## INPUT FOR THIS TASK

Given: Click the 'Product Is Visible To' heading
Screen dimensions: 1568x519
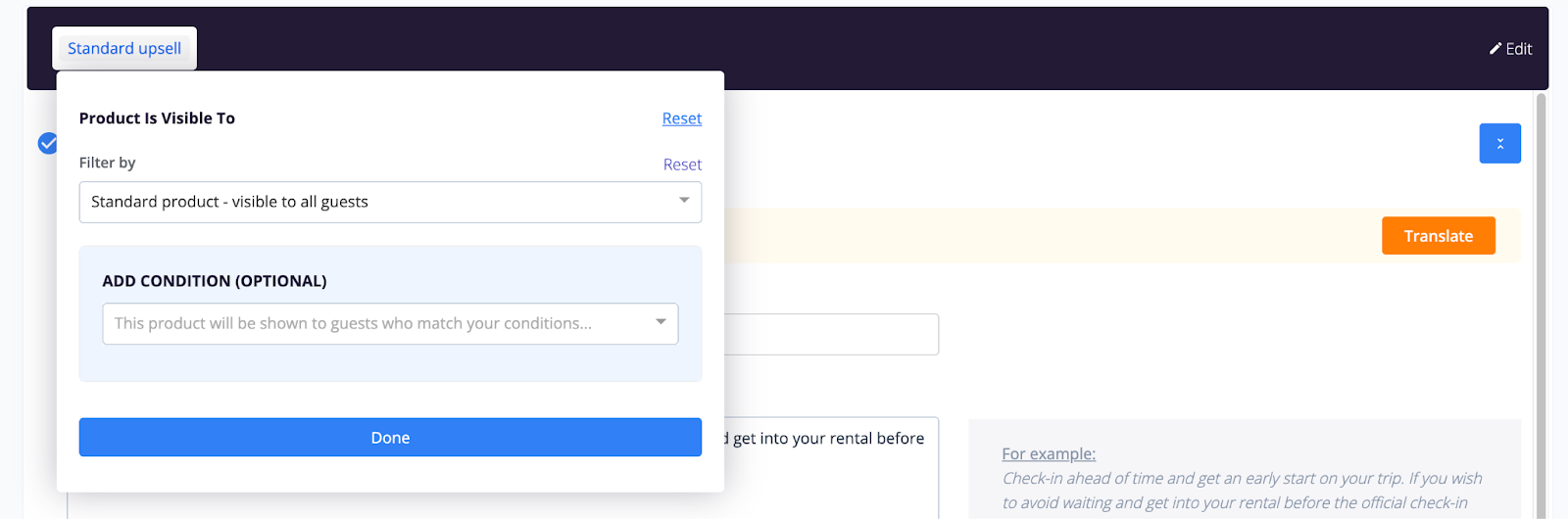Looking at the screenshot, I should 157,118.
* * *
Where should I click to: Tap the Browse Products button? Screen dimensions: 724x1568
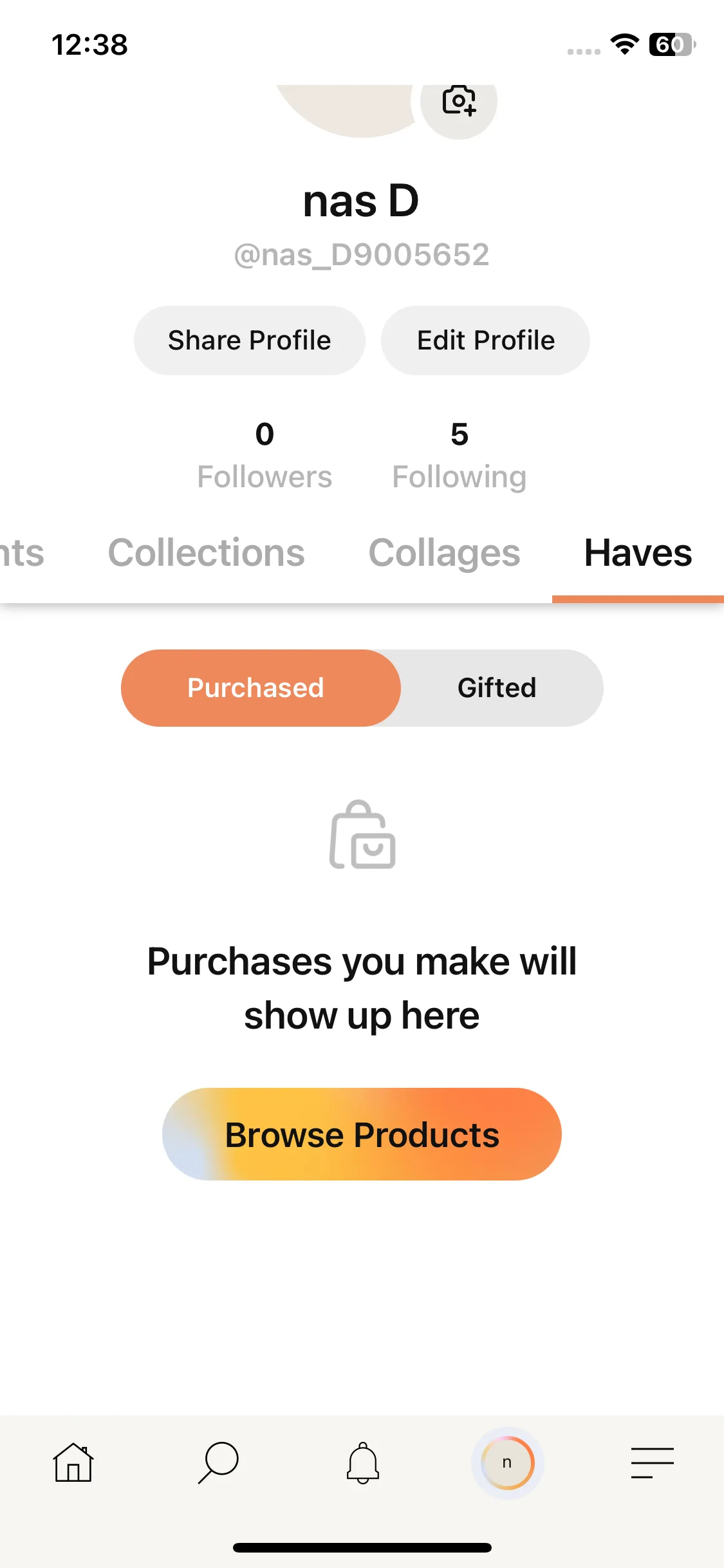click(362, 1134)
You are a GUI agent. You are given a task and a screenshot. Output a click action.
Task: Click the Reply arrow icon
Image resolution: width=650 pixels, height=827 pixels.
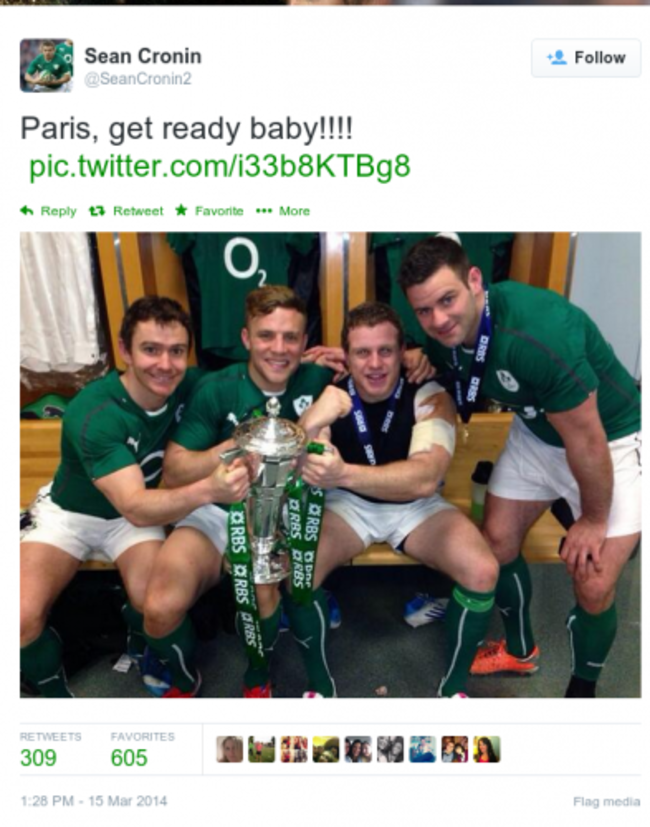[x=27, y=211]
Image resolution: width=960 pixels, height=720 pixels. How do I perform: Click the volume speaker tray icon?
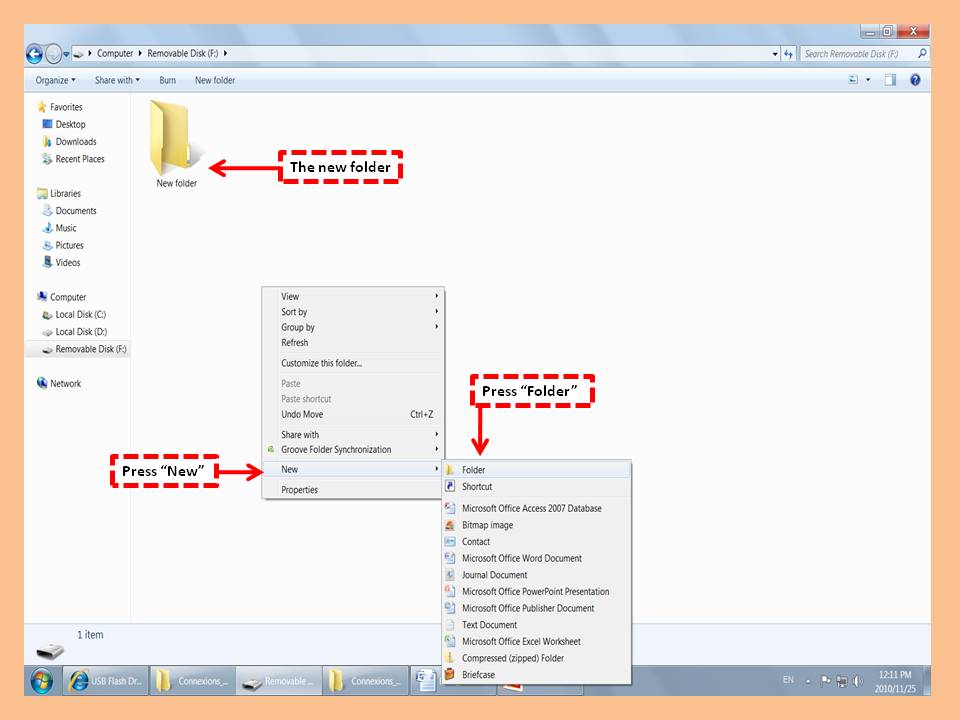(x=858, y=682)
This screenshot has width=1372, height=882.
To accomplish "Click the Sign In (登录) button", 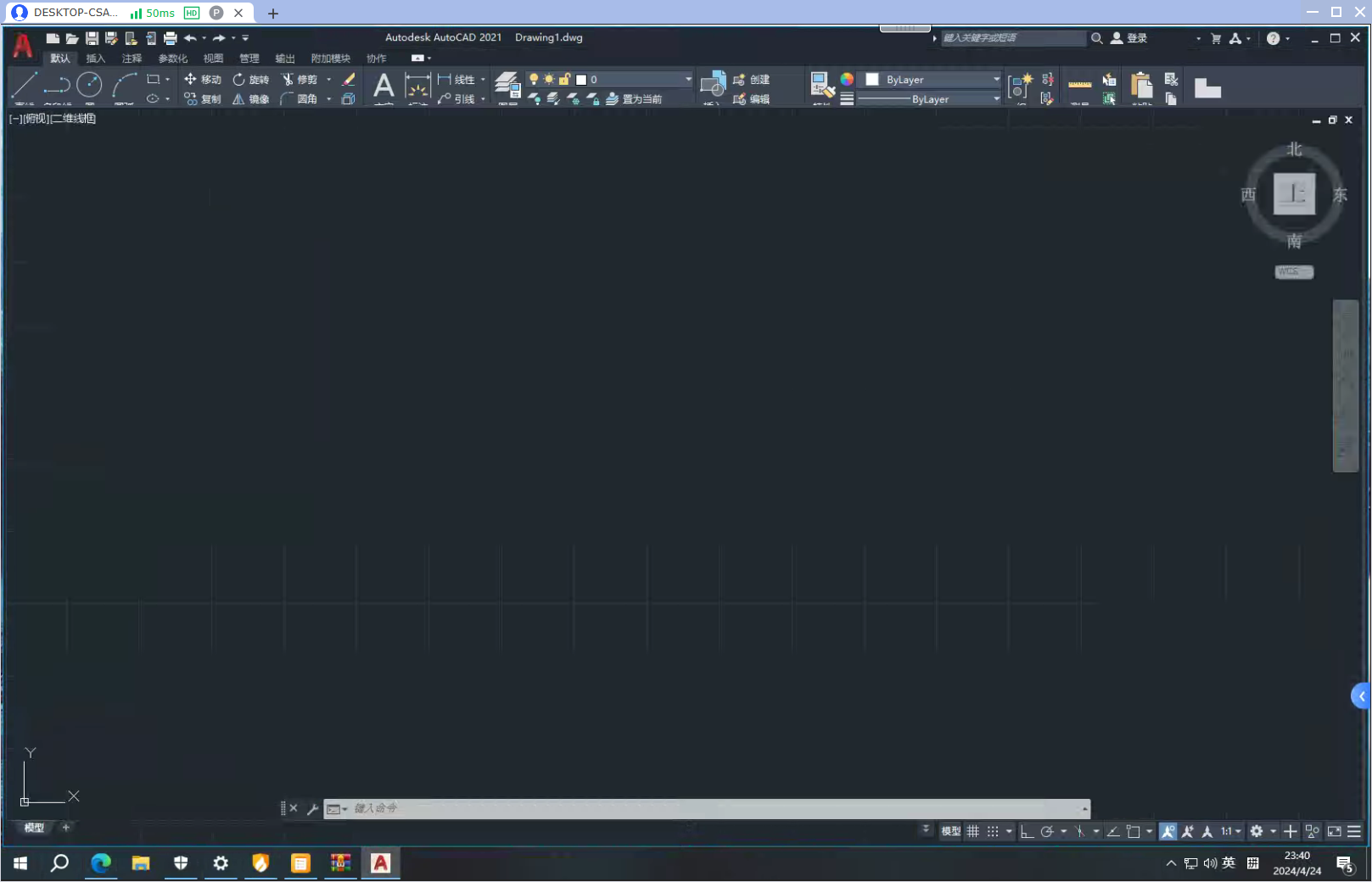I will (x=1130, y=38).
--
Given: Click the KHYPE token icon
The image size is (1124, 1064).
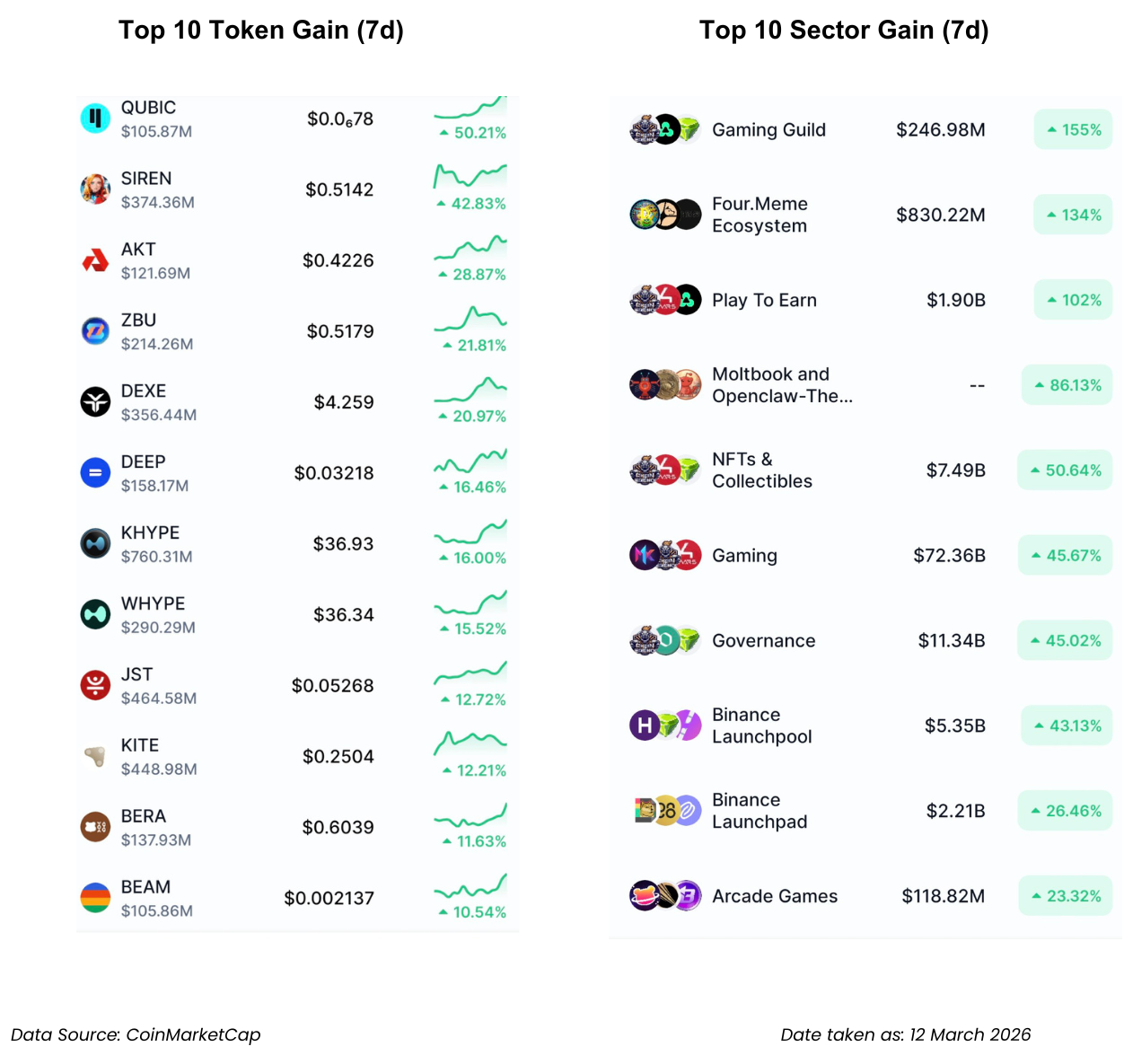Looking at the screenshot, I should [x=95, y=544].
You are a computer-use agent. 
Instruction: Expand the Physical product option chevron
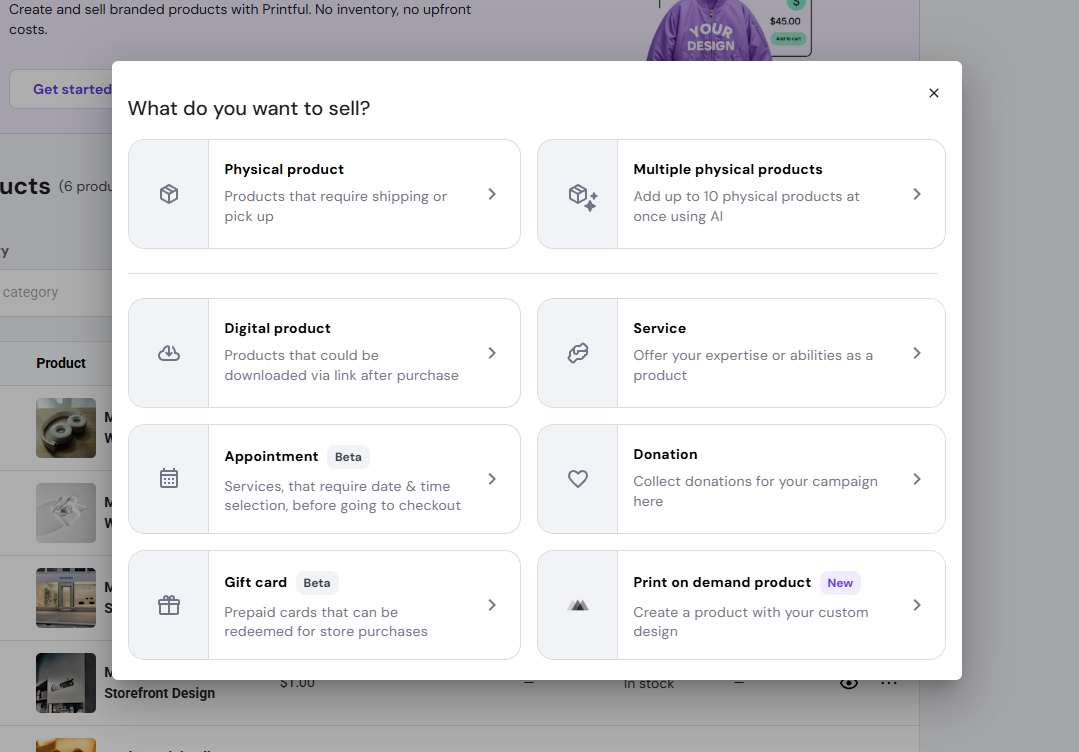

## WHAT TO PRODUCE
Having found the line with "You are a GUI" and the line with "This screenshot has width=1372, height=882." in the material above, write out exactly those two and every line between, leaving the pictures out.

## EXERCISE OUTPUT
You are a GUI agent. You are given a task and a screenshot. Output a click action.
Task: Click the Reply arrow icon
Image resolution: width=650 pixels, height=827 pixels.
[x=27, y=211]
Image resolution: width=960 pixels, height=720 pixels. How do I perform: Click the volume speaker tray icon?
(x=858, y=682)
This screenshot has width=1372, height=882.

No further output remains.